Epicuro pensava que tanto os terrores da morte e o temor dos deuses quanto os desejos desmedidos e o compromisso com os negócios da pólis carreiam inquietação aos homens. Na opinião de Epicuro, o sábio, porque conhece os limites de seus desejos e de sua ação e porque sabe eliminar suas dores, obterá a serenidade da alma e poderá, em decorrência disso, viver na Terra “como um deus entre os homens”.
Como não pretendamos discorrer exaustivamente sobre a figura do sábio na Antiguidade, vamo-nos cingir a enunciar, separadamente, as características essenciais da figura do sábio.

1)         A figura do sábio cumpre um papel fundamental na escolha de vida filosófica;

2)         A figura do sábio é, para o filósofo, mais um ideal descrito pelo discurso filosófico, do que um modo de vida encarnado num tipo humano concreto;

3)         Uma vez que o sábio representa um modo de vida radicalmente diverso do modo como vivem os mortais, a figura do sábio tende a aproximar-se da figura de Deus ou dos deuses, de modo que os desuses são sábios imortais; e os sábios, deuses mortais.


1.2. A conversão filosófica

Faz-se mister discutir brevemente e delimitar semanticamente o conceito de conversão.

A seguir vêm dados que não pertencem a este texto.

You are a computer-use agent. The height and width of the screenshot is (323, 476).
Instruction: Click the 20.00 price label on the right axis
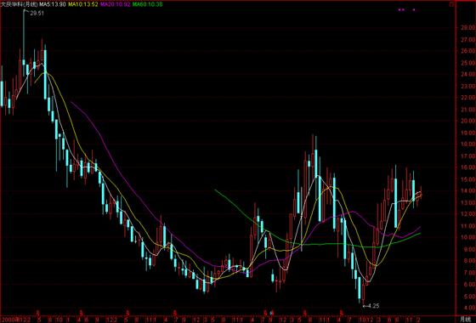click(x=468, y=121)
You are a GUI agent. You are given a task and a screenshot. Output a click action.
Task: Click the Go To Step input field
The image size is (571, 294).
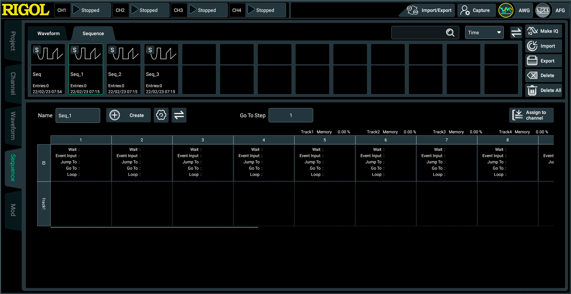pos(291,115)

1.2.1. A conversão na Antiguidade

Do latim conversio, conversão significa ‘giro’, ‘mudança de direção’ (Hadot, 2014, p. 203). Em sua acepção religiosa e filosófica, a conversão recobre a ideia de modificação da estrutura mental, que se estende desde uma simples mudança de opinião até a transformação radical da personalidade.
O termo latino conversio, segundo Hadot, corresponde a dois termos gregos cujo sentido diverge. De um lado, conversio equivale ao grego epistrophé, que quer dizer ‘mudança de orientação’ e que abriga a ideia de retorno a si; de outro lado, se acha o correspondente grego metanoia, que significa ‘mudança de pensamento’, ‘arrependimento’ e envolve a ideia de ‘mutação’ ou ‘renascimento’. Consoante ensina Hadot (ibid.), “(...) na noção de conversão, há uma oposição interna entre a ideia de ‘retorno a si’ e a ideia de ‘renascimento’. Essa polaridade de fidelidade-ruptura marcou profundamente a consciência ocidental desde o surgimento do cristianismo.”
Hadot vê na ideia de conversão um poder constitutivo da consciência ocidental. Em outras palavras, a ideia de conversão se acha entre as ideias que constituíram a consciência do homem ocidental, de tal sorte que “pode-se conceber toda a história do Ocidente como um esforço incessantemente renovado para aperfeiçoar as técnicas de conversão”. (ibid., p. 204, ênfase nossa). Tais técnicas seriam destinadas a transformar a realidade humana, “seja reconduzindo-a a sua essência original (conversão-retorno), seja modificando-a radicalmente (conversão-mutação)”. (ibid.).
Quando volvemos nossa atenção para a determinação das formas históricas de conversão, somos levados a reconhecer um fato importante: na Antiguidade, o fenômeno de conversão aparece mais frequentemente nas ordens política e filosófica, e é menos frequente na ordem religiosa. Segundo Hadot, isso se explica pela própria natureza das religiões da Antiguidade: elas eram religiões assentadas no equilíbrio relacional entre Deus e o homem, ou seja, elas dispunham de ritos que asseguravam um tipo de troca de serviços entre Deus e o homem. Ainda segundo Hadot (ibid., p. 205),

É sobretudo no domínio da política que os homens da Grécia antiga fizeram a experiência de conversão. A prática da discussão judiciária e política, na democracia, revelou-lhes a possibilidade de “mudar a alma” do adversário pelo manejo hábil da linguagem, pelo emprego de métodos de persuasão. As técnicas de retórica, arte da persuasão, constituem-se e se codificam pouco a pouco. Descobre-se a força política das ideias, o valor da “ideologia”, para retomar uma expressão moderna. A guerra do Peloponeso é um exemplo desse proselitismo político.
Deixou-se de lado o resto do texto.